**Directions for this task:** All of the lines below should be printed again exactly as they are.

---------------

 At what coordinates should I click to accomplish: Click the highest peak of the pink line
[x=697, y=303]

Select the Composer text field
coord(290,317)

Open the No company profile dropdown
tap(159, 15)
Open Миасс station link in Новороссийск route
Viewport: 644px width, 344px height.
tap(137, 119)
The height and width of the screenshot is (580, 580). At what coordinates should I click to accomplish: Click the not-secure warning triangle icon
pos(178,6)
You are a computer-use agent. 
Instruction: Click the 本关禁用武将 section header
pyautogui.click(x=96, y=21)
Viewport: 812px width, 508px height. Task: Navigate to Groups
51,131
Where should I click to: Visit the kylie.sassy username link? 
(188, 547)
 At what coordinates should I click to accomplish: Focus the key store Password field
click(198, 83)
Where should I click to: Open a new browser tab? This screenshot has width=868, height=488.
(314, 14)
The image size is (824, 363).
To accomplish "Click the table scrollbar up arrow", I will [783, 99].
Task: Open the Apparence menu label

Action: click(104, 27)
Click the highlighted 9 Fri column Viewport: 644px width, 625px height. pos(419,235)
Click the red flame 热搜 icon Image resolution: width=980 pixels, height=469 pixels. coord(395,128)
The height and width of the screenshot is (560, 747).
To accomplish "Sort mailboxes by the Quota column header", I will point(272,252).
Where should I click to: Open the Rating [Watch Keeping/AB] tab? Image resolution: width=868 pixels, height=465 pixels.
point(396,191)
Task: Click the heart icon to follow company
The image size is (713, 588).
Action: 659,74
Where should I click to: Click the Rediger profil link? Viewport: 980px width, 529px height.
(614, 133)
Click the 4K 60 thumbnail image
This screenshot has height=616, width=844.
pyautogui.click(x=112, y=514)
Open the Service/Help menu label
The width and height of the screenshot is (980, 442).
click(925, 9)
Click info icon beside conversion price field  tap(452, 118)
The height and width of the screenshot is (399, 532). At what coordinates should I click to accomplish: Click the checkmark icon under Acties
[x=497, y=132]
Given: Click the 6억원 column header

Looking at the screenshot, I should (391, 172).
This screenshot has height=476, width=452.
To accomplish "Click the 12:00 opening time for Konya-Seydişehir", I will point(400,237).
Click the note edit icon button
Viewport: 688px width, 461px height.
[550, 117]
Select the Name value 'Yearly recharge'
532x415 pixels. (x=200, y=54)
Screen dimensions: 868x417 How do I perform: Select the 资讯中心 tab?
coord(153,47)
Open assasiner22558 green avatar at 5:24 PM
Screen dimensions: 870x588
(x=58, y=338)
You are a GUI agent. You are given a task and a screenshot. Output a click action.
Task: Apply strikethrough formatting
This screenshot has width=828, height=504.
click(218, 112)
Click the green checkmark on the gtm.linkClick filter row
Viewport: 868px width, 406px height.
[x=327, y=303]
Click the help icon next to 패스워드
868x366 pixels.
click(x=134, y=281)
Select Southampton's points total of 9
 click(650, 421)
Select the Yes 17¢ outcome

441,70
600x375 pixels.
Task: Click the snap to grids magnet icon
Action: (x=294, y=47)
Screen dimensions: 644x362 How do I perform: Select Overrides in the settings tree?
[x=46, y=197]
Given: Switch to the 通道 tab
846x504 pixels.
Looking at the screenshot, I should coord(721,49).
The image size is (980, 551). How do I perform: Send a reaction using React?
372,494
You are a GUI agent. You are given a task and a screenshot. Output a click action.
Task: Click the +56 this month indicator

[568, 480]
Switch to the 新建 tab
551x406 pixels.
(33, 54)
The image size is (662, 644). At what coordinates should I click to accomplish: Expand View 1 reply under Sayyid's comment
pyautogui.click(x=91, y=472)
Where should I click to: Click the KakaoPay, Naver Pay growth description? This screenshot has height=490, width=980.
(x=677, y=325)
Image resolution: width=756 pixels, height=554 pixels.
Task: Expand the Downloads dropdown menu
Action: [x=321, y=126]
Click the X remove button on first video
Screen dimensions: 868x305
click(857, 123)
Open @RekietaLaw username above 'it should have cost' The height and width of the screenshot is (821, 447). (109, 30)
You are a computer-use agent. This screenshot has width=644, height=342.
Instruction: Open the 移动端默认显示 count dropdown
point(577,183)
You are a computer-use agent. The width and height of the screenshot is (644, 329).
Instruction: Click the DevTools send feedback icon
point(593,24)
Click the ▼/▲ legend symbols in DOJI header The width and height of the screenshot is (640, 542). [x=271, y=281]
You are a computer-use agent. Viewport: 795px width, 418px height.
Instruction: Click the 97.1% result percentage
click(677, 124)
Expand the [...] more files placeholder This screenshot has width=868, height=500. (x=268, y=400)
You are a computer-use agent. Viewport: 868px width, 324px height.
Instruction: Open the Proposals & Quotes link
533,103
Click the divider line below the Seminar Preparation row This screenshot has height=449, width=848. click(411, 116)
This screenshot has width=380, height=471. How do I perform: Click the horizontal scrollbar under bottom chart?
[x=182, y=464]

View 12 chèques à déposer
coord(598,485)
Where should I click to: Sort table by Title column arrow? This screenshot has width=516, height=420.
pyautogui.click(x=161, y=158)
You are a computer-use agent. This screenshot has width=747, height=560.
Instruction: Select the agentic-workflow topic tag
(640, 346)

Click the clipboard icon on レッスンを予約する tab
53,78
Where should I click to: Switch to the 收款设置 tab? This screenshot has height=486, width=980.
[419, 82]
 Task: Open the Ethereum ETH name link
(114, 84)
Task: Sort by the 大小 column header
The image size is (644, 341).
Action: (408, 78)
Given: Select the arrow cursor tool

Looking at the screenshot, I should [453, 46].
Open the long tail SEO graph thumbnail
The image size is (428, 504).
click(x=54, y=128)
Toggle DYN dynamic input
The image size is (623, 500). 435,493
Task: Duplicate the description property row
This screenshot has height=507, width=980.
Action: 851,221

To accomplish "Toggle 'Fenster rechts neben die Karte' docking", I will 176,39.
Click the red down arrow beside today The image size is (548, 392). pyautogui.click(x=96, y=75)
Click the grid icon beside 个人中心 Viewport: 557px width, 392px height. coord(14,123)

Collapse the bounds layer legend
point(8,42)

---------------

**Solved exercise:**
 At what coordinates should I click to accomplish: Click the highest peak of the pink line
[x=697, y=303]

Select the Composer text field
coord(290,317)

Open the No company profile dropdown
tap(159, 15)
Open Миасс station link in Новороссийск route
Viewport: 644px width, 344px height.
tap(137, 119)
The height and width of the screenshot is (580, 580). At what coordinates should I click to accomplish: Click the not-secure warning triangle icon
pos(178,6)
You are a computer-use agent. 
Instruction: Click the 本关禁用武将 section header
pyautogui.click(x=96, y=21)
Viewport: 812px width, 508px height. Task: Navigate to Groups
51,131
Where should I click to: Visit the kylie.sassy username link? 
(188, 547)
 At what coordinates should I click to accomplish: Focus the key store Password field
click(198, 83)
Where should I click to: Open a new browser tab? This screenshot has width=868, height=488.
(314, 14)
The image size is (824, 363).
To accomplish "Click the table scrollbar up arrow", I will [783, 99].
Task: Open the Apparence menu label

Action: click(104, 27)
Click the highlighted 9 Fri column Viewport: 644px width, 625px height. pos(419,235)
Click the red flame 热搜 icon Image resolution: width=980 pixels, height=469 pixels. coord(395,128)
The height and width of the screenshot is (560, 747).
To accomplish "Sort mailboxes by the Quota column header", I will point(272,252).
Where should I click to: Open the Rating [Watch Keeping/AB] tab? Image resolution: width=868 pixels, height=465 pixels.
point(396,191)
Task: Click the heart icon to follow company
The image size is (713, 588).
Action: 659,74
Where should I click to: Click the Rediger profil link? Viewport: 980px width, 529px height.
(614, 133)
Click the 4K 60 thumbnail image
This screenshot has height=616, width=844.
pyautogui.click(x=112, y=514)
Open the Service/Help menu label
The width and height of the screenshot is (980, 442).
click(925, 9)
Click info icon beside conversion price field  tap(452, 118)
The height and width of the screenshot is (399, 532). At what coordinates should I click to accomplish: Click the checkmark icon under Acties
[x=497, y=132]
Given: Click the 6억원 column header

Looking at the screenshot, I should (391, 172).
This screenshot has height=476, width=452.
To accomplish "Click the 12:00 opening time for Konya-Seydişehir", I will point(400,237).
Click the note edit icon button
Viewport: 688px width, 461px height.
[550, 117]
Select the Name value 'Yearly recharge'
532x415 pixels. (x=200, y=54)
Screen dimensions: 868x417 How do I perform: Select the 资讯中心 tab?
coord(153,47)
Open assasiner22558 green avatar at 5:24 PM
Screen dimensions: 870x588
(x=58, y=338)
You are a GUI agent. You are given a task and a screenshot. Output a click action.
Task: Apply strikethrough formatting
This screenshot has width=828, height=504.
click(218, 112)
Click the green checkmark on the gtm.linkClick filter row
Viewport: 868px width, 406px height.
[x=327, y=303]
Click the help icon next to 패스워드
868x366 pixels.
click(x=134, y=281)
Select Southampton's points total of 9
 click(650, 421)
Select the Yes 17¢ outcome

441,70
600x375 pixels.
Task: Click the snap to grids magnet icon
Action: (x=294, y=47)
Screen dimensions: 644x362 How do I perform: Select Overrides in the settings tree?
[x=46, y=197]
Given: Switch to the 通道 tab
846x504 pixels.
Looking at the screenshot, I should coord(721,49).
The image size is (980, 551). How do I perform: Send a reaction using React?
372,494
You are a GUI agent. You are given a task and a screenshot. Output a click action.
Task: Click the +56 this month indicator

[568, 480]
Switch to the 新建 tab
551x406 pixels.
(33, 54)
The image size is (662, 644). At what coordinates should I click to accomplish: Expand View 1 reply under Sayyid's comment
pyautogui.click(x=91, y=472)
Where should I click to: Click the KakaoPay, Naver Pay growth description? This screenshot has height=490, width=980.
(x=677, y=325)
Image resolution: width=756 pixels, height=554 pixels.
Task: Expand the Downloads dropdown menu
Action: [x=321, y=126]
Click the X remove button on first video
Screen dimensions: 868x305
click(857, 123)
Open @RekietaLaw username above 'it should have cost' The height and width of the screenshot is (821, 447). (109, 30)
You are a computer-use agent. This screenshot has width=644, height=342.
Instruction: Open the 移动端默认显示 count dropdown
point(577,183)
You are a computer-use agent. The width and height of the screenshot is (644, 329).
Instruction: Click the DevTools send feedback icon
point(593,24)
Click the ▼/▲ legend symbols in DOJI header The width and height of the screenshot is (640, 542). [x=271, y=281]
You are a computer-use agent. Viewport: 795px width, 418px height.
Instruction: Click the 97.1% result percentage
click(677, 124)
Expand the [...] more files placeholder This screenshot has width=868, height=500. (x=268, y=400)
You are a computer-use agent. Viewport: 868px width, 324px height.
Instruction: Open the Proposals & Quotes link
533,103
Click the divider line below the Seminar Preparation row This screenshot has height=449, width=848. click(411, 116)
This screenshot has width=380, height=471. How do I perform: Click the horizontal scrollbar under bottom chart?
[x=182, y=464]

View 12 chèques à déposer
coord(598,485)
Where should I click to: Sort table by Title column arrow? This screenshot has width=516, height=420.
pyautogui.click(x=161, y=158)
You are a computer-use agent. This screenshot has width=747, height=560.
Instruction: Select the agentic-workflow topic tag
(640, 346)

Click the clipboard icon on レッスンを予約する tab
53,78
Where should I click to: Switch to the 收款设置 tab? This screenshot has height=486, width=980.
[419, 82]
 Task: Open the Ethereum ETH name link
(114, 84)
Task: Sort by the 大小 column header
The image size is (644, 341).
Action: (408, 78)
Given: Select the arrow cursor tool

Looking at the screenshot, I should [453, 46].
Open the long tail SEO graph thumbnail
The image size is (428, 504).
click(x=54, y=128)
Toggle DYN dynamic input
The image size is (623, 500). 435,493
Task: Duplicate the description property row
This screenshot has height=507, width=980.
Action: 851,221

To accomplish "Toggle 'Fenster rechts neben die Karte' docking", I will 176,39.
Click the red down arrow beside today The image size is (548, 392). pyautogui.click(x=96, y=75)
Click the grid icon beside 个人中心 Viewport: 557px width, 392px height. coord(14,123)

Collapse the bounds layer legend
point(8,42)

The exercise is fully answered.